— Я хочу в свою очередь предложить вам, мсье, распить еще бутылочку!
— Нет-нет, старина, здесь плачу я! — запротестовал он. — И давайте поторопимся, я совсем забыл об этом покойнике, он был одним из лучших наших сотрудников! Задерживаться здесь дольше было бы невежливо! — С этими словами Мастерфайс встал и, слегка пошатываясь, пошел к двери.
— Видите ли, — пролепетал я, — я не уверен, что запомнил адрес.
— Ну и что? Заедем в вашу контору и возьмем его.
— Согласен, — сказал я упавшим голосом.
Мы вышли: Мастерфайс, нетвердым шагом, но очень довольный собой, Ронсон, как всегда невозмутимый, и я, крайне встревоженный. Вице-президент подозвал такси, и я сказал шоферу адрес: угол улицы Оберкампф и авеню Республики, недалеко от Восточного кладбища.
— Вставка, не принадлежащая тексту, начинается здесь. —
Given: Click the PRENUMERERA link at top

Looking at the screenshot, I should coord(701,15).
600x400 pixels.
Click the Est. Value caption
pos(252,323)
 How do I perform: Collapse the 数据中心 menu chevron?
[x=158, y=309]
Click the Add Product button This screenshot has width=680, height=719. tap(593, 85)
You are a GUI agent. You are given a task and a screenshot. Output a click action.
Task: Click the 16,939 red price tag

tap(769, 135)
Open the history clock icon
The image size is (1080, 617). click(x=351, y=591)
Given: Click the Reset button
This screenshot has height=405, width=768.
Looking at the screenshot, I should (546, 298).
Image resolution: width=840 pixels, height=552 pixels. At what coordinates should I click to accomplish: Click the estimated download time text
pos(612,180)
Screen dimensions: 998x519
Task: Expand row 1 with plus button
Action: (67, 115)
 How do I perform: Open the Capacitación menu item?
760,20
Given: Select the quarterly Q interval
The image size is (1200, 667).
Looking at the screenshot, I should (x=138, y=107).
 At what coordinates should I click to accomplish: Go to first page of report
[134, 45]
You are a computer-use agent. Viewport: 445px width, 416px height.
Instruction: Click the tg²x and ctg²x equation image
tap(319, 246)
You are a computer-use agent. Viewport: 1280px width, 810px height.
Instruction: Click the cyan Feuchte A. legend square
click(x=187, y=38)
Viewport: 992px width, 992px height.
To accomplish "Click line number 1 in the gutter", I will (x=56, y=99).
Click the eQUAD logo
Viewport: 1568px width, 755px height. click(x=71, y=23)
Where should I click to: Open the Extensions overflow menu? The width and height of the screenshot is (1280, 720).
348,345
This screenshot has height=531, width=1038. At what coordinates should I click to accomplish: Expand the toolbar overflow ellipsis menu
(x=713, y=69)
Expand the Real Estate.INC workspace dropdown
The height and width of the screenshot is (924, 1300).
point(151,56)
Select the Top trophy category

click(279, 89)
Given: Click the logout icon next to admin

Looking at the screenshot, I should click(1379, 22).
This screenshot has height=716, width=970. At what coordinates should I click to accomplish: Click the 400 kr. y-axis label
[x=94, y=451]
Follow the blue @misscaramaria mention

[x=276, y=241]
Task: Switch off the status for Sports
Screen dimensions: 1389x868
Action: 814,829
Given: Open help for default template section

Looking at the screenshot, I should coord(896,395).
Шофер высадил нас возле кладбища. Пока мы ехали, Мастерфайс все время обдумывал план своего торжественного вступления в квартиру госпожи Арангрюд. Ронсон впервые нарушил молчание и попытался отговорить Мастерфайса от намерения выстроить сотрудников по обеим сторонам лестницы. Я с трудом сдерживал сильнейшую досаду. Мне удалось оттянуть этот постыдный визит под предлогом, что у меня нет адреса покойного, и теперь я ломал голову, пытаясь придумать какую-нибудь хитрость, чтобы, воспользовавшись этой отсрочкой, отвезти Мастерфайса в отель. На улице Оберкампф, когда вице-президент выразил желание посмотреть кладбище, у меня появился проблеск надежды. Я тотчас же решил, что у него уйдет на это вся ночь и в конце концов он заснет на какой-нибудь могиле. Мы направились к воротам кладбища, но они оказались заперты. Я знал другой вход, тоже закрытый, но его было нетрудно открыть, и повел своих спутников в обход. Когда мы шли вдоль стены, из какого-то величественного склепа, находившегося метрах в десяти от нас, донесся шум. «Тише», — шепнул я. Мы прислушались. Шум возобновился где-то подальше, но стал явственней. Он не ускользнул и от внимания Ронсона, который тотчас поднял палец. Мастерфайс попросил разрешения помочиться, в чем ему не было отказано. Понял ли Ронсон мою уловку? Догадался ли, что, предложив пройтись по свежему ночному воздуху, я рассчитывал, что Мастерфайс протрезвеет и мне удастся уговорить его отказаться от своего намерения? Этого я не знаю. Во всяком случае, он не мешал моим усилиям и не ставил мне палки в колеса. Мы снова двинулись в путь, и когда проходили мимо склепа, оттуда снова донесся шум. Мастерфайс тоже услышал его «Там кто-то есть», — прошептал он. Меня немного успокоило, что Мастерфайс шептал, а не кричал. Пьяный человек всегда говорит слишком громко. «Еще один километр, — подумал я, — и он протрезвится».